(Selected text)
===
We know multitasking is not productive, or even good for your brain. So, ideally, if I’m to watch a video, I should be just watching the video. But, unlike an article, which I can take at my own pace, video egotistically demands that I sit through 1 minute 24 seconds or 5 minutes 3 seconds, or whatever it decides I should,  whether I like it or not.

Lacks bonus features, doesn’t play well with others

With written items online, I can cut and paste bits I want to reference later into Evernote or some other organized digital collecting depot. I can email specific bits to someone. I can click the links and follow up. With video, I have actually write or type notes real-time, perhaps pausing the video, perhaps scribbling furiously. If I want to share the info, I have to send a link to the video and tell someone to watch starting at a certain point in the timecode — knowing, full well, that they’ll have the same barriers to entry that I just experienced and probably won’t bother to play the thing at all.

Oprah sells transcripts for $25. As you’re (probably) not Oprah, think about offering free ones.

The first thing I do, habitually, when confronted with an online video is to check to see if there’s a transcript below it that I can read instead (like with the audio on the NPR website — thank you!). There almost never is. I suspect part of the appeal for people who create videos is not having to type up their thoughts. Though, I suspect they, at least, have some notes. It’s a bit of a pain to transcribe an extemporaneous talk word for word — but would you do it if it meant more people got your content, commented on your blog, liked your product, etc.? Might be worth it.

I believe that Amazon’s Mechanical Turk service can afford one some very cheap transcription services, as well. But I don’t know, for sure, because the “getting started” info was only in a video, and I didn’t want to interrupt my writing long enough to watch it. Might have read a quick blurb if there was one there, though.
===
(What to work on) According to the excerpt on online video, how much does Oprah charge for transcripts?

(Given material)
===
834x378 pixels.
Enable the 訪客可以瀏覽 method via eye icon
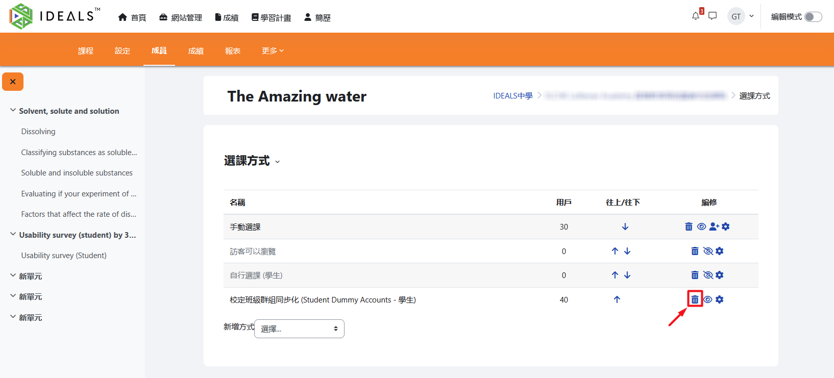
===
(Task answer) $25